Looking at the overall finding of misconduct, Mr Justice Collins noted that the MPT married in all of the issues, including the question of dishonesty. However, independently of dishonesty, Mr Justice Collins found that the way the Appellant dealt with his patients did fall below the standard which was to be expected and so amounted to misconduct. Mr Justice Collins noted that the Appellant was faced with two difficult patients, but that there was no doubt that the patients were upset with the treatment they received. With hindsight, the Appellant accepted he did not deal with the matters in the way he should have done.

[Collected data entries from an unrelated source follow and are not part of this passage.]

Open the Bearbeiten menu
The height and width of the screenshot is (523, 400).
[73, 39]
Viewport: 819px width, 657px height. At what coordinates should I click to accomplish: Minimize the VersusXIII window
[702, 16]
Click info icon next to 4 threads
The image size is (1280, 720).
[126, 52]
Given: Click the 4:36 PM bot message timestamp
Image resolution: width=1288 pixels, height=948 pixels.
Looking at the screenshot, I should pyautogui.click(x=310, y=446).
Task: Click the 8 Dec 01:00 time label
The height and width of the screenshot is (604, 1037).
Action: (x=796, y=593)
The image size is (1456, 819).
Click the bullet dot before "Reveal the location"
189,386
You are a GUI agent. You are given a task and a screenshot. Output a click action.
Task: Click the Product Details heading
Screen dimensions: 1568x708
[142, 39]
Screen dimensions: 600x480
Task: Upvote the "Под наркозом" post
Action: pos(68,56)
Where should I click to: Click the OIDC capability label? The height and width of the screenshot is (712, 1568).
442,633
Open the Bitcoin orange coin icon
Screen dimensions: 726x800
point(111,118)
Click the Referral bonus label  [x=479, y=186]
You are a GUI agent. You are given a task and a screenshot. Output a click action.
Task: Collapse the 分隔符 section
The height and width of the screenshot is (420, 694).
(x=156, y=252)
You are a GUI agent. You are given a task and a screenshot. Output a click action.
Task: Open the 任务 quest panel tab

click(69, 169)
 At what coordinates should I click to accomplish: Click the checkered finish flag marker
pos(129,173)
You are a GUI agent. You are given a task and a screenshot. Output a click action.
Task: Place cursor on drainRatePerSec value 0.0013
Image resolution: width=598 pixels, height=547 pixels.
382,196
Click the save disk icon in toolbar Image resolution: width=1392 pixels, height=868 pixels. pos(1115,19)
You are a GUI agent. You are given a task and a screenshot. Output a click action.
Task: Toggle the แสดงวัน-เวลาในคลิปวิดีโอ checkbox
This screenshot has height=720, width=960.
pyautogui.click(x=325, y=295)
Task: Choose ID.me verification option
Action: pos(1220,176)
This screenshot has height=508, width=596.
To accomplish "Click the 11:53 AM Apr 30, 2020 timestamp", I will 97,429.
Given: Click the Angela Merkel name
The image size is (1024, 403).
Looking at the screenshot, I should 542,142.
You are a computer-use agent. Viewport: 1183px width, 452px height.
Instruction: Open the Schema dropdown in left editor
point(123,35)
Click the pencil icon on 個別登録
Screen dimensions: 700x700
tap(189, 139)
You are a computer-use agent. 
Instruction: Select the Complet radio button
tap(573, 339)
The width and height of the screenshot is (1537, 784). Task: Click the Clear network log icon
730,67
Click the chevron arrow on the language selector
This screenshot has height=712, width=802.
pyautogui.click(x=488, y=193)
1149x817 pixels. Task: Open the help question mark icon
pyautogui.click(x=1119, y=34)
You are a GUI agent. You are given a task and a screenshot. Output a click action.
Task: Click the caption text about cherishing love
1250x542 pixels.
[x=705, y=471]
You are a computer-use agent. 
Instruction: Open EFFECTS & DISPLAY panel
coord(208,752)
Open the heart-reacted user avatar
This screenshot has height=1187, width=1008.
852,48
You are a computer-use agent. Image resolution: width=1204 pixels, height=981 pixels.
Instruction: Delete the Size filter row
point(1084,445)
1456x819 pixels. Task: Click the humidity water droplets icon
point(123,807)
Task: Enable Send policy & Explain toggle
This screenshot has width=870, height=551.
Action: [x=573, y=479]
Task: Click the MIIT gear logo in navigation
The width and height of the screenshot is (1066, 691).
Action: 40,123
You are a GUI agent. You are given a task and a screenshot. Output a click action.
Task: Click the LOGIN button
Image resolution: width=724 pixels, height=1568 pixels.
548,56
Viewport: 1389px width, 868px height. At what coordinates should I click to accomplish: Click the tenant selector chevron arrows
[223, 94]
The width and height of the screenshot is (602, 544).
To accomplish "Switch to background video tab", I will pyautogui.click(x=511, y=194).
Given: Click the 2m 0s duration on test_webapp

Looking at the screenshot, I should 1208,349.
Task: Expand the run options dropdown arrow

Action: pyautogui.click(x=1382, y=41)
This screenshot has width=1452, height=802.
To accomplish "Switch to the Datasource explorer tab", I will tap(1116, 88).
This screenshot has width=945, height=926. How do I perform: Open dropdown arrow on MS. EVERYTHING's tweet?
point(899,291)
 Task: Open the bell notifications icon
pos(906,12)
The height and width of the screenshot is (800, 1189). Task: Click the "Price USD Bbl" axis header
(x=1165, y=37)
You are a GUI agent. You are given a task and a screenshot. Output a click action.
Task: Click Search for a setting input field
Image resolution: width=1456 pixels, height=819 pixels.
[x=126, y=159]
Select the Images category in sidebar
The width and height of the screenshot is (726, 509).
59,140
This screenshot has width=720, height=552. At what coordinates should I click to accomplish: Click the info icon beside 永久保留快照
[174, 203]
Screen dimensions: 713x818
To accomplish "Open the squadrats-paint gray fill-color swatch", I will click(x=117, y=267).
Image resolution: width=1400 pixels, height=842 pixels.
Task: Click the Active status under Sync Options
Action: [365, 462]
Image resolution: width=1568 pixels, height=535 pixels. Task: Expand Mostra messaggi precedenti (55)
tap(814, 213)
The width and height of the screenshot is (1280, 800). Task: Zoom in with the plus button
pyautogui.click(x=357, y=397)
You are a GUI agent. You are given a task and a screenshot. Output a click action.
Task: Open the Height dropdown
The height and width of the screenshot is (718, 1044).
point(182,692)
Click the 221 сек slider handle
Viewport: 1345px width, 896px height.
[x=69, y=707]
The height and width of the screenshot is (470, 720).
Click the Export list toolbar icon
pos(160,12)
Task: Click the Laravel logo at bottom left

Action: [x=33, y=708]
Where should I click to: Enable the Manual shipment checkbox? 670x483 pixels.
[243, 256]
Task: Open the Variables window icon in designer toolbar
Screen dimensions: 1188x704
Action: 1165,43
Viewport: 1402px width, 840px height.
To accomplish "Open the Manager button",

Mr Justice Collins decided that, given the Appellant had demonstrated insight and that the two incidents with Patient A and Patient B were isolated, if the MPT had decided on the incidents alone it is unlikely that they would have found that a sanction was necessary. Whether they would have found the Appellant’s misconduct to have been serious, Mr Justice Collins was unable to say. However, given that the Appellant had already served 8 months of the 9 month suspension imposed by the MPT, Mr Justice Collins could not see what would be achieved by referring the matter back to the MPT for re-hearing.

Accordingly, Mr Justice Collins allowed the appeal.


The factual findings of the MPT in relation to the Appellant’s conduct during his appointments with Patient A and Patient B were largely upheld. The substantive issue on appeal was the MPT’s findings on dishonesty. My Justice Collins himself provided useful commentary on this topic in the body of his judgment:

“Of course, if a Tribunal on the facts concludes that something which is denied has taken place, then the question arises as to what should follow from that.  There are often factual disputes which may be resolved against a doctor.  The Tribunal must be very careful in such circumstances not to regard that as in any way necessarily indicative of dishonesty, because otherwise any denial which was, in the view of the Tribunal in due course, not substantiated could on one view indicate dishonesty.”

The case underlines the high threshold needed for dishonesty to be made out. Tribunals should take extra care when applying the Ghosh test, especially the subjective limb of whether the subject believed their actions were dishonest at the time. There needs to be cogent evidence of dishonesty for this to be successfully made out. Otherwise decisions could be reached that incorrectly penalise individuals for merely responding to the allegations put before them.